この建物は、もともと人の住まいでした。 境内に入ったら、地面の傾斜に注意してください。奥へ進むにつれて、少しずつ上っていきます。廟のためにつくられた造成ではなく、屋敷の座敷きの名残です。 住んでいたのは、寧靖王朱術桂。明の皇室の一族で、大陸を追われて台湾に渡ってきた人です。鄭氏の政権は、彼を担ぐことで、自分たちが明の正…
この建物は、もともと人の住まいでした。
境内に入ったら、地面の傾斜に注意してください。奥へ進むにつれて、少しずつ上っていきます。廟のためにつくられた造成ではなく、屋敷の座敷きの名残です。

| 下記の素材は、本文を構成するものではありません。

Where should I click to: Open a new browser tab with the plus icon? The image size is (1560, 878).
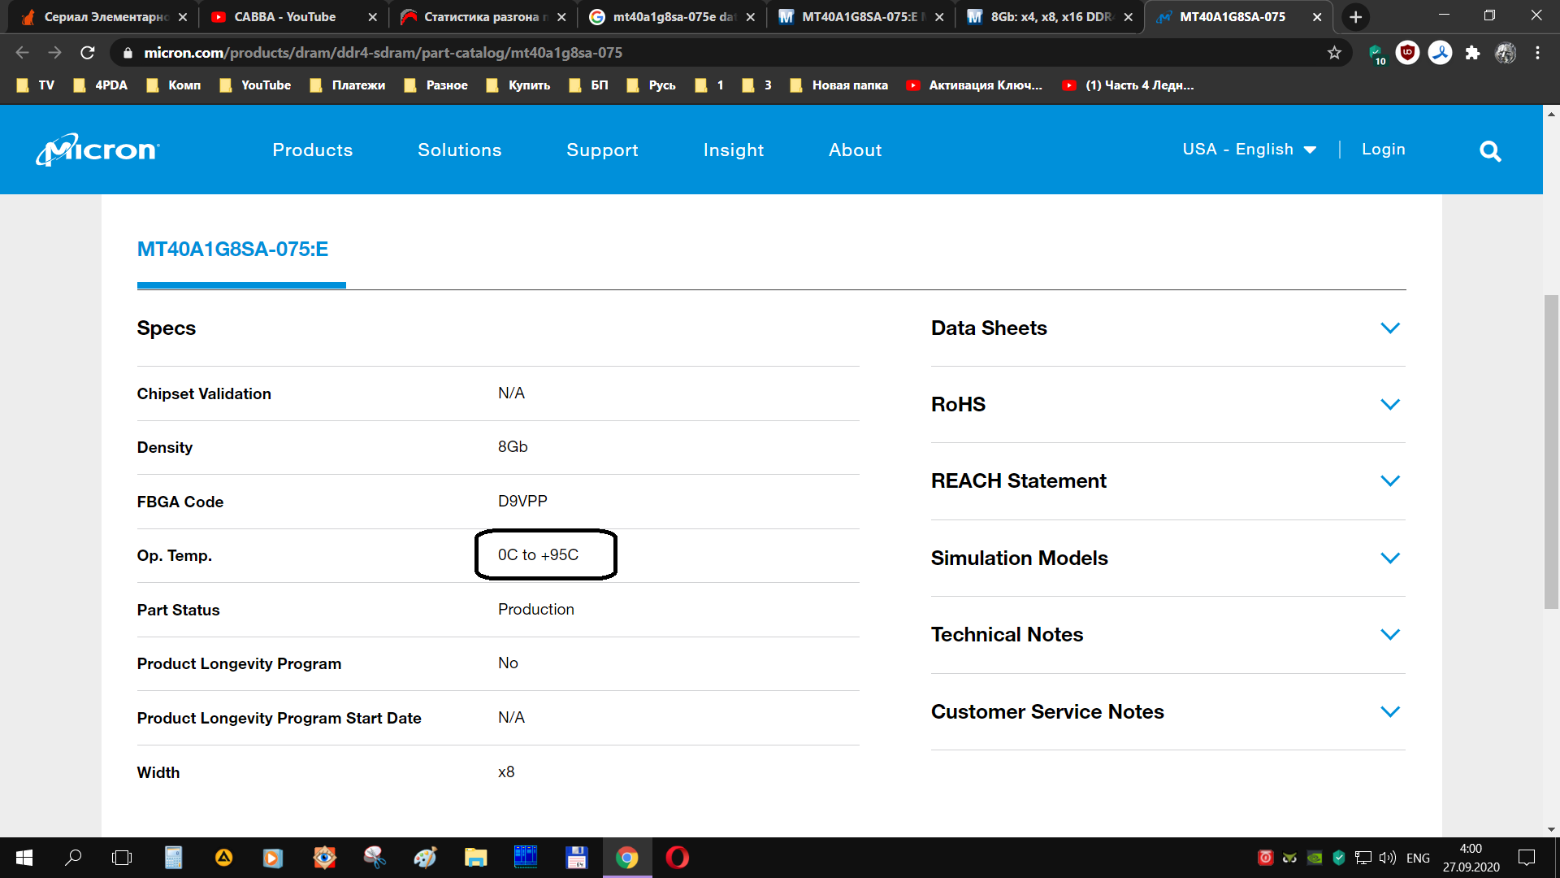tap(1355, 17)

住んでいたのは、寧靖王朱術桂。明の皇室の一族で、大陸を追われて台湾に渡ってきた人です。鄭氏の政権は、彼を担ぐことで、自分たちが明の正統を継いでいると示そうとしました。
一六八三年、清の軍が澎湖で鄭氏の水軍を破ります。 降伏が決まったとき、寧靖王はこの屋敷で自ら命を絶ちました。五人の妃が先に同じ道を選んでいます。南にある五妃廟に、その人たちが祭られています。

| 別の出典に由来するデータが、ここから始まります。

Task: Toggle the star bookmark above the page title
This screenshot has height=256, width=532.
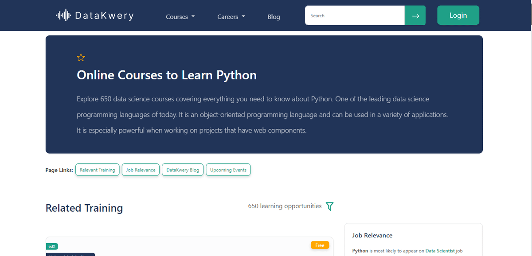Action: (x=81, y=57)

接収した清の将軍施琅は、この屋敷を壊さず、媽祖を祭る廟に書き換えました。自分の渡海を媽祖が守ったと上申し、朝廷の公認を得る。台湾で最初の、国が祭る媽祖廟です。
王が死んだ場所に、海の女神を置く。建物を壊さずに意味だけを入れ替えるのは、もっとも安く、もっとも確実な支配の方法でした。
いま香をあげている人たちの足元は、王の座敷の高さです。